Republican presidential candidate Mitt Romney with wife, Ann, and sons (from left) Matt, Tagg, Craig, Ben, and Josh.

Photo by Win McNamee/Getty Images

National Review’s witty Kevin Williamson has been on a sort of loser tour of bad economies. Spain. California. Interesting, Steinbeckian stories that didn’t get a fraction of the attention that “Like a Boss” will.

The offspring of rich families are statistically biased in favor of sons — the children of the general population are 51 percent male and 49 percent female, but the children of the Forbes billionaire list are 60 percent male. Have a gander at that Romney family picture: five sons, zero daughters. Romney has 18 grandchildren, and they exceed a 2:1 ratio of grandsons to granddaughters (13:5). When they go to church at their summer-vacation home, the Romney clan makes up a third of the congregation. He is basically a tribal chieftain.

Professor Obama? Two daughters. May as well give the guy a cardigan. And fallopian tubes.

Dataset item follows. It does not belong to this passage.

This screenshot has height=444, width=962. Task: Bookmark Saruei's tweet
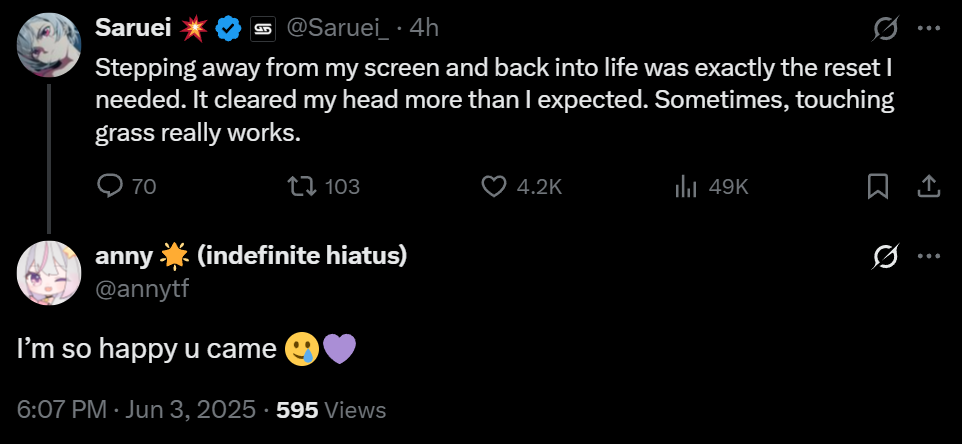pyautogui.click(x=878, y=186)
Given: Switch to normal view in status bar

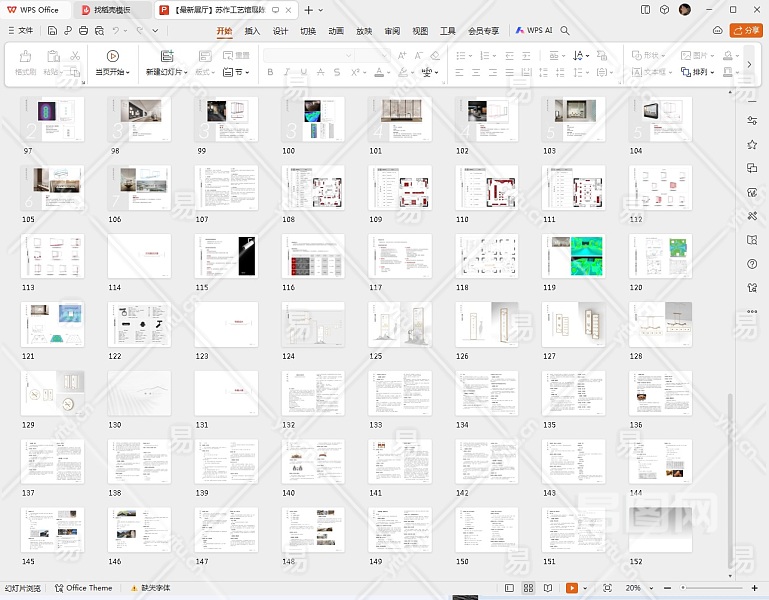Looking at the screenshot, I should pos(508,588).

This has engendered a predictable sputter-and-point reaction, but I think Williamson is elevating the subtext to the status of text. In 2007, Mitt Romney introduced his sons to the world with the “Five Brothers” campaign, a blog about bro-y things that the Romney heirs were getting up to in swing states. “The best part of the weekend was the touch football on Thanksgiving morning,” said Ben Romney in November ‘07—days after Matt Romney showed voters pictures of his newborn son, cradled by mom in the hospital room. There was no such blog in 2011/2012, but there was this anecdote from Ann Romney:

When the campaign ended, in a home video she made for her husband, Ann Romney looked straight into the camera lens and declared: “Guess what? I’m never doing this again.”

“I gave it to him, and he kind of paused and looked at me,” she recalls. “And then he goes, ‘That’s what you said after every pregnancy.’ “

Fecundity FTW! Bro-ishness and wealth-flaunting have been part of Romney’s campaign for ages. No need to get flustered at Williamson for pointing it out.

That said, about the “fallopian” tubes thing—Obama has as many daughters as former oilman and ranch-owner George W. Bush. America hasn’t actually elected a president with sons since 1988—no president with only sons and no daughters since 1956.